Tuesday, November 6, 2012

a mother's heart.

a mommy's heart...
is something that is...very complicated.
it seems as though it is constantly pulled & tugged in different directions, but at the same time, it is as if it is only ever focused on one thing...taking care of others' precious little hearts...the hearts of our tiny amazings.

it is easy to lose who we are {aside from being a mommy} in the dailiness of doing this.
with 3 little ones who declare that our day will start at 4:30 a.m., when my hubbie leaves for work at 6:30 a.m. and doesn't come home til around 5:45 p.m., with 3 little amazings who are constantly up throughout the night, i feel as though i am constantly in "mommy mode." i start the day, when really, the day before it never ended.
it is as though at this point, i am no longer andrea...i am simply jake, henry, & william's mommy...and that is perfectly ok...to a certain degree, i feel as though this is how it is supposed to be...

i think the one word to describe me during this season of life, is exhausted.
maybe 3 words---utterly.completely.exhausted.

i was reading another mommy's blog and stumbled on this quote---"...as a mom, I have thought that admitting to weariness was admitting to weakness. I felt like I had failed the God who graced me with each of our blessings. my heart cried out. There are other moms walking this road. It isn't easy, but there is HOPE. God called me to this path of motherhood, and He will lead me along the straight paths."

that first sentence was exactly how i had felt & perfectly described what i had thought...weariness = weakness. if i am weary in this season of life, i am weak.
i think that is the one word that is most offensive to me.
for me, that would be the biggest insult anyone could every say to me...that i am weak.
call me any other name you can think of...it won't affect me.
call me weak...i am broken {and intensely offended and angry}

i think i am learning that i cannot simply be responsible to care for the precious hearts of my 3 amazings, and completely ignore caring for my own heart {and my incredible hubbie's heart} but how does a mommy do that, when there are really no moments in the day to do that?

being a mommy is such a blessing.
it is such an incredible gift.
..and at the same time, it is such an intense responsibility.
we are given these lives to take care of.
we are given these precious hearts to nurture and to love and to encourage.
we are responsible to train them. to teach them.
i don't know a more intense responsibility.
when thinking about this, how can one not be weary at times?

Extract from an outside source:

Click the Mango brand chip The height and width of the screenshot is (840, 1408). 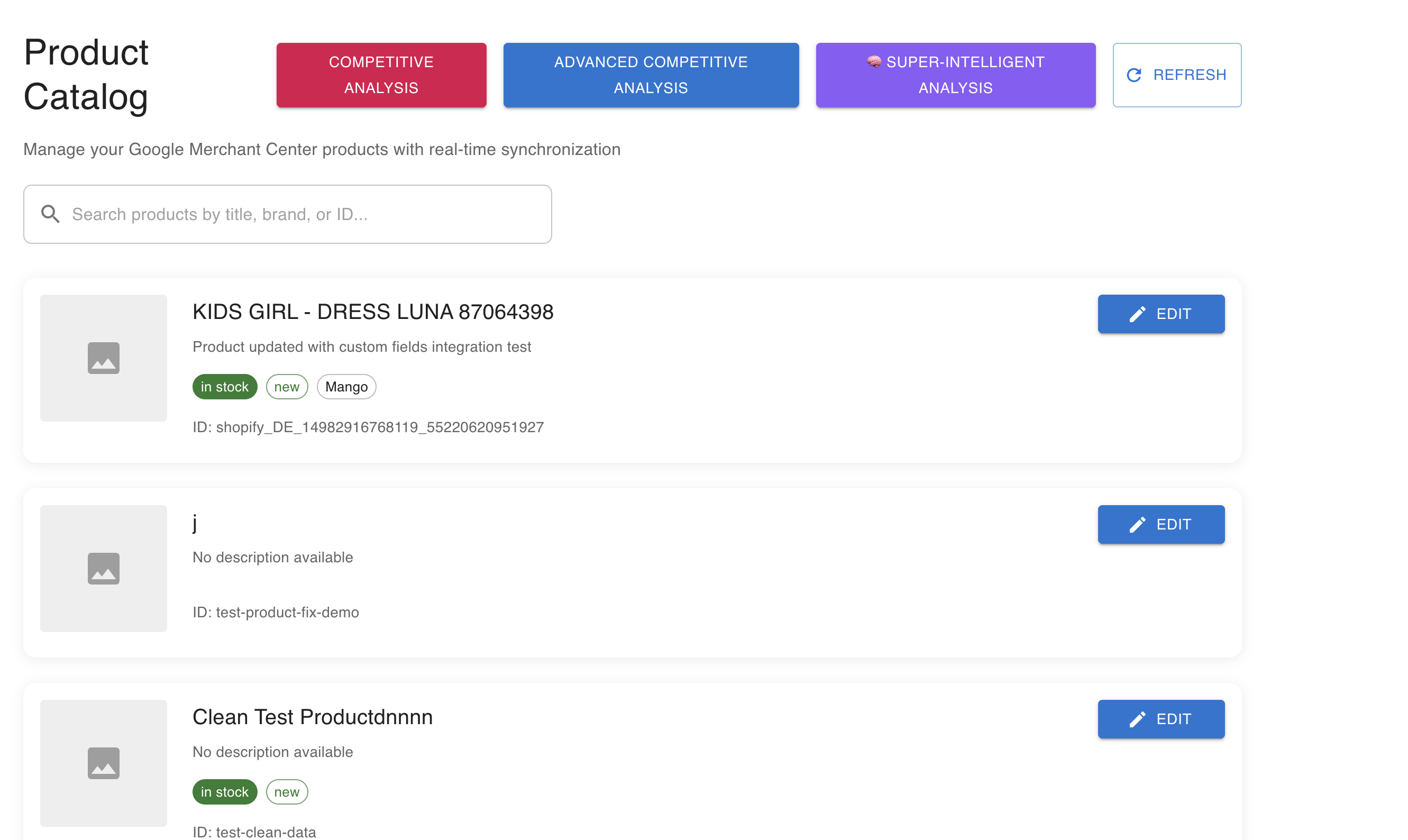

i cling to the beautiful moments i get throughout the day with each amazing...
the times when i am laughing hysterically with my jake.
the times when i have my henry sitting on my lap as i read him book after book.
the times when william just clings to me & i get to snuggle & squish him.
the moments when i know they finally understand what i have been trying to teach them.
those moments when the 4 of us are being so silly & foolish.
these are the moments god gives us throughout our day.
moments when one can be nothing but thankful.